Curiosamente apenas existen roces entre las distintas administraciones públicas en los momentos de crisis; todas ellas, gobiernos autonómicos y municipales, son conscientes de que el Gobierno central cuenta con el dispositivo más eficaz y los medios más adecuados. En el temporal que afectó a España a principios de diciembre los quitanieves de Fomento comenzaron su tarea al poco de iniciarse las nevadas, aparte de que el día anterior se habían distribuido miles de toneladas de sal. Al llegar al límite de sus competencias, cuando se iniciaban las carreteras dependientes de ayuntamientos y autonomías, se indicó a los conductores que ampliaran su campo de actuación aún sin contar con el consentimiento previo de las autoridades competentes. Ninguna de ellas expresó posteriormente sus quejas; al contrario, agradeció que el trabajo se hubiera ampliado más allá de sus responsabilidades. Y también es Fomento el que toma la decisión de ordenar a los concesionarios del peaje de autopistas que levanten las barreras de peaje y faciliten la libre circulación de vehículos cuando la nieve convierte en intransitables las autovías, o cuando las tormentas obligan a regresar cuanto antes a casa o llegar al lugar de destino.

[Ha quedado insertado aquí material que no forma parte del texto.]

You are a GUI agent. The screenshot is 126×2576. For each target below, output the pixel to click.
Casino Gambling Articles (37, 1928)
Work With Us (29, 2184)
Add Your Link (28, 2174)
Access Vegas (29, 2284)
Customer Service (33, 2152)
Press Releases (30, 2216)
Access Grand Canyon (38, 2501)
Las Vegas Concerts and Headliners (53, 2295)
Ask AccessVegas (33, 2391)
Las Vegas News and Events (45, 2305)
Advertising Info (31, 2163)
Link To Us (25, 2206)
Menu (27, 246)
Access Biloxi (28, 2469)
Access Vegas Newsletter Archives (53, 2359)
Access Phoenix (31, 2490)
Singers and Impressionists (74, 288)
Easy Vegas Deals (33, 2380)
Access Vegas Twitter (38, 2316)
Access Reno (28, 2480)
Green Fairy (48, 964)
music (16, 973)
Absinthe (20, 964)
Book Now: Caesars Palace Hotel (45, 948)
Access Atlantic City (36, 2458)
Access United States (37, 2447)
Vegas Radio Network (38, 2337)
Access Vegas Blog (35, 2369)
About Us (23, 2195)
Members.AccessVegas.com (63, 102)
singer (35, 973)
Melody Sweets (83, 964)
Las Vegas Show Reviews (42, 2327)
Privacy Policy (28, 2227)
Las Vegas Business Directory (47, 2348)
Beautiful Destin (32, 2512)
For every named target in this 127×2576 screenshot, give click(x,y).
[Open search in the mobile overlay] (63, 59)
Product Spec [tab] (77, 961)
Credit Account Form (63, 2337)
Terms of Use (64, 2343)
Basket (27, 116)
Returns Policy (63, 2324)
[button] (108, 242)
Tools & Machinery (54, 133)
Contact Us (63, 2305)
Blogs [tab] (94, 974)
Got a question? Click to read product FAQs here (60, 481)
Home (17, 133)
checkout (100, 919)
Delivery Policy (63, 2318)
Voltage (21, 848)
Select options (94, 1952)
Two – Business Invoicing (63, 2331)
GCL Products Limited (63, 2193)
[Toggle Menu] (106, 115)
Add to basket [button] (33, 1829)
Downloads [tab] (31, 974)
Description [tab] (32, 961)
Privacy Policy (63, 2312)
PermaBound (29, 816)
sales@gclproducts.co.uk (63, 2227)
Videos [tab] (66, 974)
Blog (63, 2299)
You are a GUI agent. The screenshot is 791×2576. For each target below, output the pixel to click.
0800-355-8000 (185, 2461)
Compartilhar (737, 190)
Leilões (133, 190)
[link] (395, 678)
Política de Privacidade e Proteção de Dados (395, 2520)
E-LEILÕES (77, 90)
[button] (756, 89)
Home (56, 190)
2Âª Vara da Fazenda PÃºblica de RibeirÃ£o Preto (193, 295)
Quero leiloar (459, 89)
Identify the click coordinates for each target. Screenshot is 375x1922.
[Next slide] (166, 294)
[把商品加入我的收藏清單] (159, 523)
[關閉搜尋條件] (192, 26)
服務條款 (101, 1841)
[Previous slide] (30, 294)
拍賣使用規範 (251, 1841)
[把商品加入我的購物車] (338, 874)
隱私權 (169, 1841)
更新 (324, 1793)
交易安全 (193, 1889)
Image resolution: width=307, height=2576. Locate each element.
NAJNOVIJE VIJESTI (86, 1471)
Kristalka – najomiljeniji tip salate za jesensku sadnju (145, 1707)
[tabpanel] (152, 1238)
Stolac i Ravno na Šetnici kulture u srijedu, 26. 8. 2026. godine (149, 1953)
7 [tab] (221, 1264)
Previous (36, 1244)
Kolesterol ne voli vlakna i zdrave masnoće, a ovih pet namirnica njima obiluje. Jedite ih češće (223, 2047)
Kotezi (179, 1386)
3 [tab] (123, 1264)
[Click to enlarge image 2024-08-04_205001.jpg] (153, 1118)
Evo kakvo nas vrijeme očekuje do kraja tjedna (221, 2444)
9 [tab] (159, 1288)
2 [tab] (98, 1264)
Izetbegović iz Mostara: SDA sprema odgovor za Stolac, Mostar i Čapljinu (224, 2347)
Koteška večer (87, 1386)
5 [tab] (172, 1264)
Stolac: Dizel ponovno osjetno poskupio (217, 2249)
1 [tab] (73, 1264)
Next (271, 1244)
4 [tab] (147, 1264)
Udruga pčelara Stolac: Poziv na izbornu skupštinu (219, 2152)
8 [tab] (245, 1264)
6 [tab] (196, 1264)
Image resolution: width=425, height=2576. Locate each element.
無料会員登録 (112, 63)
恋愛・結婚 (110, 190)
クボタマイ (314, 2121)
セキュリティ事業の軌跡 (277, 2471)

Es el Ministerio, el Gobierno, quien paga la factura correspondiente, como se recuerda a los concesionarios cada vez que desde Fomento se les llama para ordenar que dejen de cobrar el peaje para facilitar la circulación.

Hay fallos, siempre puede haberlos y siempre los habrá, pero de los errores se aprende y hoy se reacciona con más prontitud y eficacia ante la alerta de nieve y mal tiempo. En ocasiones fallan las previsiones meteorológicas, otras veces los dispositivos no responden con la esperada prontitud y, lo que es más frecuente y rompe los esquemas en el gobierno central y en los autonómicos y municipales, los ciudadanos no cumplen las recomendaciones que se repiten hasta la saciedad desde el mismo momento en que se detecta que un temporal acecha: se ponen en carretera a pesar de que se aconseja no hacerlo, se empeñan en atravesar tramos de vía anegados por las aguas, en su desesperación por llegar al destino cruzan torrentes pensando que su vehículo podrá dominar la situación a pesar de la fuerza de las aguas, y no hacen caso de los anuncios de que las bajas temperaturas han causado grandes placas de hielo.

Los temporales siempre acarrean desórdenes, caos y desgracias y siempre habrá motivos para las quejas. Pero han mejorado los mecanismos de respuesta a las crisis, aunque siempre pensamos que no se hace lo suficiente, que se puede hacer más.